Battery-supercapacitor hybrid (BSH) device is one of the most promising candidates for next advanced energy storage systems because it can bridge the performance gap between lithium ion batteries and conventional capacitors. Herein, we report a novel porous core-shell structured Fe2O3@Fe3C@C nanochains and urchin-like Ni-Co carbonate hydroxide hybridized (denoted as NiCo-CHH) microspheres for advanced battery-type supercapacitors. The as-obtained Fe2O3@Fe3C@C anode shows high specific capacity (611 C g(-1)) and good rate capability. The fabricated NiCo-CHH cathode delivers high specific capacity (814 C g(-1)) and excellent cycling stability.
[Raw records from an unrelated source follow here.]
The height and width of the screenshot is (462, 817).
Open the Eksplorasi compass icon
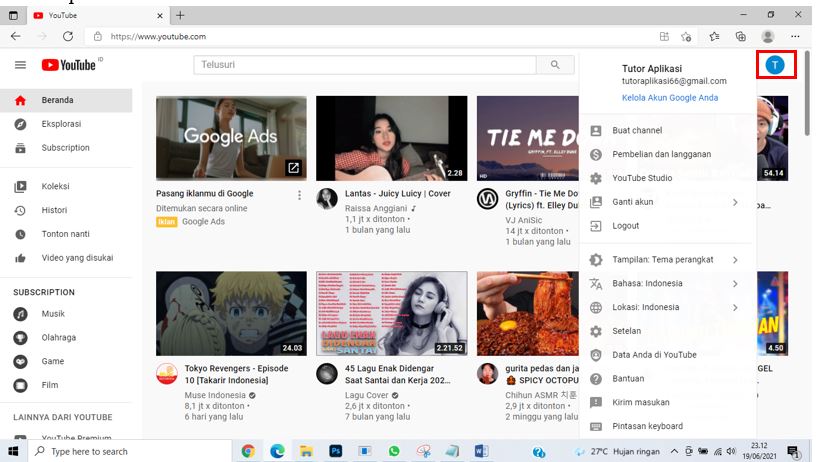point(20,124)
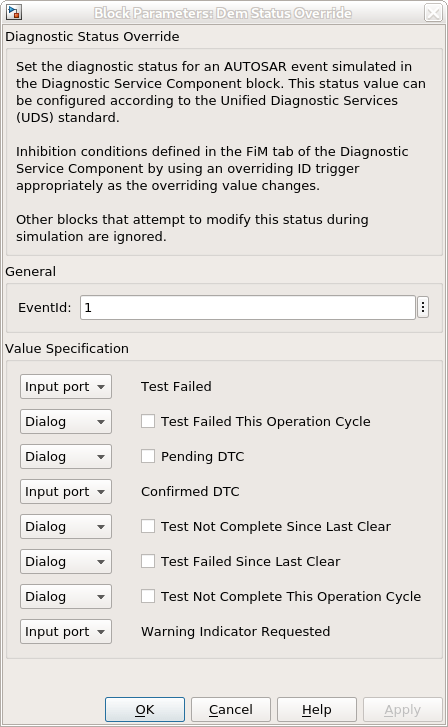Check Test Not Complete Since Last Clear
Image resolution: width=448 pixels, height=727 pixels.
point(148,526)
When assembled into a battery-type supercapacitor, the NiCo-CHH//Fe2O3@Fe3C@C device delivers a high energy density (95.2 Wh kg(-1)) and excellent cycling stability. Moreover, In situ Raman spectroscopy proves the reversibility of the NiCo-CHH electrode, and the synergistic effects of Ni and Co ions, further revealing its energy storage mechanism. These findings provide a novel insight on high-performance battery-type supercapacitors.

Automated summary

A novel Fe2O3@Fe3C@C nanochains and urchin-like Ni-Co carbonate hydroxide hybridized microspheres were reported for advanced battery-type supercapacitors. The device showed high specific capacity, good rate capability, high energy density, and excellent cycling stability. In situ Raman spectroscopy revealed the reversibility of the NiCo-CHH electrode and the energy storage mechanism involving synergistic effects of Ni and Co ions.